## Given task
Swap "Instruction" for "Command" throughout the rows below and reproduce every line, leaving everything else unchanged.

(Dataset excerpt)
----------------

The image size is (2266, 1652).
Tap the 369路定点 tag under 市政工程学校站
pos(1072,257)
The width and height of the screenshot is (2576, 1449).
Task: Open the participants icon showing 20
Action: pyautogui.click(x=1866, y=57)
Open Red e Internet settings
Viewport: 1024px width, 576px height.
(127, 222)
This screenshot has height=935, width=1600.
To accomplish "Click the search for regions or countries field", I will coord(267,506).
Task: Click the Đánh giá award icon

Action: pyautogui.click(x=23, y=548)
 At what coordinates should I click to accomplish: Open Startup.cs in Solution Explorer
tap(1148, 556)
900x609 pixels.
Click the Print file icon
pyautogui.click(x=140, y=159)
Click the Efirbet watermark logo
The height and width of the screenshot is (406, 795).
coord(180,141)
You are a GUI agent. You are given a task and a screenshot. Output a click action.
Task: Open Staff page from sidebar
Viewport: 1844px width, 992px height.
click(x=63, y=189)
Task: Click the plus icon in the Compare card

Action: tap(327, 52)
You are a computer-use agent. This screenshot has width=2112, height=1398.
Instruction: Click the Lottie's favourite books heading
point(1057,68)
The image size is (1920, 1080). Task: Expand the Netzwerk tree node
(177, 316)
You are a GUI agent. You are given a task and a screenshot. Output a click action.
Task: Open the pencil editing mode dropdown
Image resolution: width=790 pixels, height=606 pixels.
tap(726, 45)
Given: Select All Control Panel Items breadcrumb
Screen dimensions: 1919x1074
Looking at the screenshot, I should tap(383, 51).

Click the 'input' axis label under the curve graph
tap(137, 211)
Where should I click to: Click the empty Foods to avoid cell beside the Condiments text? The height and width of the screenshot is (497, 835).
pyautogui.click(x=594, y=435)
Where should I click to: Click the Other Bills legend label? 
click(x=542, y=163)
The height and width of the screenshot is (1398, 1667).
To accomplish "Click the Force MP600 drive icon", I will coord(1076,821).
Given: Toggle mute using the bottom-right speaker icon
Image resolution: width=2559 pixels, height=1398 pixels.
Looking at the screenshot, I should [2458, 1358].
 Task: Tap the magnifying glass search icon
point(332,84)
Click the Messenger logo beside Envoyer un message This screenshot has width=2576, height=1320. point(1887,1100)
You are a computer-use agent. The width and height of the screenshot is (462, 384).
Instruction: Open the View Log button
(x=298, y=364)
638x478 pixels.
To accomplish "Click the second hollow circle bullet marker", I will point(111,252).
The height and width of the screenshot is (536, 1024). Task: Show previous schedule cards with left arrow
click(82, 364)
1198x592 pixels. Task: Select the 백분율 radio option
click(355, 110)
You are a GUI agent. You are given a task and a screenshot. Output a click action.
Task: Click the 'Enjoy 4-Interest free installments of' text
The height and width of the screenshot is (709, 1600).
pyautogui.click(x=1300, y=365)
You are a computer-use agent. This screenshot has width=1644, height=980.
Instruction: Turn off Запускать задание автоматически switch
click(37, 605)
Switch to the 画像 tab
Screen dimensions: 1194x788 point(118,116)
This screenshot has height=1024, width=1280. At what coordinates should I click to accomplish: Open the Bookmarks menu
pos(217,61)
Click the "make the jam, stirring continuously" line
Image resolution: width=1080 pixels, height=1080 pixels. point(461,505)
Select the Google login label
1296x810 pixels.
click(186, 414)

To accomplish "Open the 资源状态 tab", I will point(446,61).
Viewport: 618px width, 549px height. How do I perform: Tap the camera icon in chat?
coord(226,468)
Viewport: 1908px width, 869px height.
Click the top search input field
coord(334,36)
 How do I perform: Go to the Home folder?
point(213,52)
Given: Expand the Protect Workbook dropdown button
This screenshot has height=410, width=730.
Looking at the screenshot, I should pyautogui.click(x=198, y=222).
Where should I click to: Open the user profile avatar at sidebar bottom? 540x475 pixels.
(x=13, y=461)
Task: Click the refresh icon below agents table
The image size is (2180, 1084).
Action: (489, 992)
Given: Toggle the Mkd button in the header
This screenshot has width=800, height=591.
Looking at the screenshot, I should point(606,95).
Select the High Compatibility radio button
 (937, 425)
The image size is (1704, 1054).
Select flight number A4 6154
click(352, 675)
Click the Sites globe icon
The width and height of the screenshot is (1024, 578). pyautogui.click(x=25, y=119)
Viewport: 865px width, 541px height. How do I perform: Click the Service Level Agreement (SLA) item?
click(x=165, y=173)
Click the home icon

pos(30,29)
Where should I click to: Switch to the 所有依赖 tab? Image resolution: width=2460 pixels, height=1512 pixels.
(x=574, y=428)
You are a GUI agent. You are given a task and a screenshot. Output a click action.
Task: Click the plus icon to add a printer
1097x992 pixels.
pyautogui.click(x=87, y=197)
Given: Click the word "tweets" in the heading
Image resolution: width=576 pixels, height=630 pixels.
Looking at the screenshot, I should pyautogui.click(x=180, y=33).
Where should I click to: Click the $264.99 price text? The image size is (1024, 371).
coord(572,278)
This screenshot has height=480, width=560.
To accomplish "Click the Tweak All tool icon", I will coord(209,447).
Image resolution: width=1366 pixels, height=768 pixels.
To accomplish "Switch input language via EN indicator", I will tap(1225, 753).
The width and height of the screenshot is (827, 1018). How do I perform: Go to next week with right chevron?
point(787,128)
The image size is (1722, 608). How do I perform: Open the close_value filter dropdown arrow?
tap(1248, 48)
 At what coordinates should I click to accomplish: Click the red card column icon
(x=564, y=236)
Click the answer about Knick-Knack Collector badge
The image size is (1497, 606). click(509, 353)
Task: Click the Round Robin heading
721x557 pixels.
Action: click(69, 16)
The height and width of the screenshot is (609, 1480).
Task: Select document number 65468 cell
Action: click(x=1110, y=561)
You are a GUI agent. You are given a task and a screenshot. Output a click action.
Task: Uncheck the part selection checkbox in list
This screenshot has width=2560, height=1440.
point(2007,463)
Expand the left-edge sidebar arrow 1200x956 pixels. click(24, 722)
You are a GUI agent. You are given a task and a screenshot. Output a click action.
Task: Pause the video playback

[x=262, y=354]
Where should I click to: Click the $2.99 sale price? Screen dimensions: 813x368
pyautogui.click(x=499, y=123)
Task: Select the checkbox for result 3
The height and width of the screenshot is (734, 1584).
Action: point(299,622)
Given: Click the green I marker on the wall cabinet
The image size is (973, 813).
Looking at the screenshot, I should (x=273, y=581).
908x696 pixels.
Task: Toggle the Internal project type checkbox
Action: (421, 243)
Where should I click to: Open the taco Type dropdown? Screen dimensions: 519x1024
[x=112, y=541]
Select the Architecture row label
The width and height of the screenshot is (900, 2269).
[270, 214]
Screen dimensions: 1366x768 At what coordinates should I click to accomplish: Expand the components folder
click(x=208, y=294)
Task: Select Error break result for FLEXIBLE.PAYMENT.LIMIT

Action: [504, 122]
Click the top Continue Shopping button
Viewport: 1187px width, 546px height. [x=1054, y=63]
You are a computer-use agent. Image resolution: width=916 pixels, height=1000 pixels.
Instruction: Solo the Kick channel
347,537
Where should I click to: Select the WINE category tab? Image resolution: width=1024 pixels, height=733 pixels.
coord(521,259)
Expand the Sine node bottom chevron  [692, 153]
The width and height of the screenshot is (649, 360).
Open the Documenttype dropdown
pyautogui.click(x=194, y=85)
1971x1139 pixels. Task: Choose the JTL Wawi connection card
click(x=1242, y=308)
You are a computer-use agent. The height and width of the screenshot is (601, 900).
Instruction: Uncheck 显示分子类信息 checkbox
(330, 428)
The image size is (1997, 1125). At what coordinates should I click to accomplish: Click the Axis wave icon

----------------

## Answer to the exercise
The image size is (2266, 1652).
Tap the 369路定点 tag under 市政工程学校站
pos(1072,257)
The width and height of the screenshot is (2576, 1449).
Task: Open the participants icon showing 20
Action: pyautogui.click(x=1866, y=57)
Open Red e Internet settings
Viewport: 1024px width, 576px height.
(127, 222)
This screenshot has height=935, width=1600.
To accomplish "Click the search for regions or countries field", I will coord(267,506).
Task: Click the Đánh giá award icon

Action: pyautogui.click(x=23, y=548)
 At what coordinates should I click to accomplish: Open Startup.cs in Solution Explorer
tap(1148, 556)
900x609 pixels.
Click the Print file icon
pyautogui.click(x=140, y=159)
Click the Efirbet watermark logo
The height and width of the screenshot is (406, 795).
coord(180,141)
You are a GUI agent. You are given a task and a screenshot. Output a click action.
Task: Open Staff page from sidebar
Viewport: 1844px width, 992px height.
click(x=63, y=189)
Task: Click the plus icon in the Compare card

Action: tap(327, 52)
You are a computer-use agent. This screenshot has width=2112, height=1398.
Command: Click the Lottie's favourite books heading
point(1057,68)
The image size is (1920, 1080). Task: Expand the Netzwerk tree node
(177, 316)
You are a GUI agent. You are given a task and a screenshot. Output a click action.
Task: Open the pencil editing mode dropdown
Image resolution: width=790 pixels, height=606 pixels.
tap(726, 45)
Given: Select All Control Panel Items breadcrumb
Screen dimensions: 1919x1074
Looking at the screenshot, I should tap(383, 51).

Click the 'input' axis label under the curve graph
tap(137, 211)
Where should I click to: Click the empty Foods to avoid cell beside the Condiments text? The height and width of the screenshot is (497, 835).
pyautogui.click(x=594, y=435)
Where should I click to: Click the Other Bills legend label? 
click(x=542, y=163)
The height and width of the screenshot is (1398, 1667).
To accomplish "Click the Force MP600 drive icon", I will coord(1076,821).
Given: Toggle mute using the bottom-right speaker icon
Image resolution: width=2559 pixels, height=1398 pixels.
Looking at the screenshot, I should [2458, 1358].
 Task: Tap the magnifying glass search icon
point(332,84)
Click the Messenger logo beside Envoyer un message This screenshot has width=2576, height=1320. point(1887,1100)
You are a computer-use agent. The width and height of the screenshot is (462, 384).
Command: Open the View Log button
(x=298, y=364)
638x478 pixels.
To accomplish "Click the second hollow circle bullet marker", I will point(111,252).
The height and width of the screenshot is (536, 1024). Task: Show previous schedule cards with left arrow
click(82, 364)
1198x592 pixels. Task: Select the 백분율 radio option
click(355, 110)
You are a GUI agent. You are given a task and a screenshot. Output a click action.
Task: Click the 'Enjoy 4-Interest free installments of' text
The height and width of the screenshot is (709, 1600).
pyautogui.click(x=1300, y=365)
You are a computer-use agent. This screenshot has width=1644, height=980.
Command: Turn off Запускать задание автоматически switch
click(37, 605)
Switch to the 画像 tab
Screen dimensions: 1194x788 point(118,116)
This screenshot has height=1024, width=1280. At what coordinates should I click to accomplish: Open the Bookmarks menu
pos(217,61)
Click the "make the jam, stirring continuously" line
Image resolution: width=1080 pixels, height=1080 pixels. point(461,505)
Select the Google login label
1296x810 pixels.
click(186, 414)

To accomplish "Open the 资源状态 tab", I will point(446,61).
Viewport: 618px width, 549px height. How do I perform: Tap the camera icon in chat?
coord(226,468)
Viewport: 1908px width, 869px height.
Click the top search input field
coord(334,36)
 How do I perform: Go to the Home folder?
point(213,52)
Given: Expand the Protect Workbook dropdown button
This screenshot has height=410, width=730.
Looking at the screenshot, I should pyautogui.click(x=198, y=222).
Where should I click to: Open the user profile avatar at sidebar bottom? 540x475 pixels.
(x=13, y=461)
Task: Click the refresh icon below agents table
The image size is (2180, 1084).
Action: (489, 992)
Given: Toggle the Mkd button in the header
This screenshot has width=800, height=591.
Looking at the screenshot, I should point(606,95).
Select the High Compatibility radio button
 (937, 425)
The image size is (1704, 1054).
Select flight number A4 6154
click(352, 675)
Click the Sites globe icon
The width and height of the screenshot is (1024, 578). pyautogui.click(x=25, y=119)
Viewport: 865px width, 541px height. How do I perform: Click the Service Level Agreement (SLA) item?
click(x=165, y=173)
Click the home icon

pos(30,29)
Where should I click to: Switch to the 所有依赖 tab? Image resolution: width=2460 pixels, height=1512 pixels.
(x=574, y=428)
You are a GUI agent. You are given a task and a screenshot. Output a click action.
Task: Click the plus icon to add a printer
1097x992 pixels.
pyautogui.click(x=87, y=197)
Given: Click the word "tweets" in the heading
Image resolution: width=576 pixels, height=630 pixels.
Looking at the screenshot, I should pyautogui.click(x=180, y=33).
Where should I click to: Click the $264.99 price text? The image size is (1024, 371).
coord(572,278)
This screenshot has height=480, width=560.
To accomplish "Click the Tweak All tool icon", I will coord(209,447).
Image resolution: width=1366 pixels, height=768 pixels.
To accomplish "Switch input language via EN indicator", I will tap(1225, 753).
The width and height of the screenshot is (827, 1018). How do I perform: Go to next week with right chevron?
point(787,128)
The image size is (1722, 608). How do I perform: Open the close_value filter dropdown arrow?
tap(1248, 48)
 At what coordinates should I click to accomplish: Click the red card column icon
(x=564, y=236)
Click the answer about Knick-Knack Collector badge
The image size is (1497, 606). click(509, 353)
Task: Click the Round Robin heading
721x557 pixels.
Action: click(69, 16)
The height and width of the screenshot is (609, 1480).
Task: Select document number 65468 cell
Action: click(x=1110, y=561)
You are a GUI agent. You are given a task and a screenshot. Output a click action.
Task: Uncheck the part selection checkbox in list
This screenshot has width=2560, height=1440.
point(2007,463)
Expand the left-edge sidebar arrow 1200x956 pixels. click(24, 722)
You are a GUI agent. You are given a task and a screenshot. Output a click action.
Task: Pause the video playback

[x=262, y=354]
Where should I click to: Click the $2.99 sale price? Screen dimensions: 813x368
pyautogui.click(x=499, y=123)
Task: Select the checkbox for result 3
The height and width of the screenshot is (734, 1584).
Action: point(299,622)
Given: Click the green I marker on the wall cabinet
The image size is (973, 813).
Looking at the screenshot, I should (x=273, y=581).
908x696 pixels.
Task: Toggle the Internal project type checkbox
Action: (421, 243)
Where should I click to: Open the taco Type dropdown? Screen dimensions: 519x1024
[x=112, y=541]
Select the Architecture row label
The width and height of the screenshot is (900, 2269).
[270, 214]
Screen dimensions: 1366x768 At what coordinates should I click to accomplish: Expand the components folder
click(x=208, y=294)
Task: Select Error break result for FLEXIBLE.PAYMENT.LIMIT

Action: [504, 122]
Click the top Continue Shopping button
Viewport: 1187px width, 546px height. [x=1054, y=63]
You are a computer-use agent. Image resolution: width=916 pixels, height=1000 pixels.
Command: Solo the Kick channel
347,537
Where should I click to: Select the WINE category tab? Image resolution: width=1024 pixels, height=733 pixels.
coord(521,259)
Expand the Sine node bottom chevron  [692, 153]
The width and height of the screenshot is (649, 360).
Open the Documenttype dropdown
pyautogui.click(x=194, y=85)
1971x1139 pixels. Task: Choose the JTL Wawi connection card
click(x=1242, y=308)
You are a computer-use agent. The height and width of the screenshot is (601, 900).
Command: Uncheck 显示分子类信息 checkbox
(330, 428)
The image size is (1997, 1125). At what coordinates should I click to accomplish: Click the Axis wave icon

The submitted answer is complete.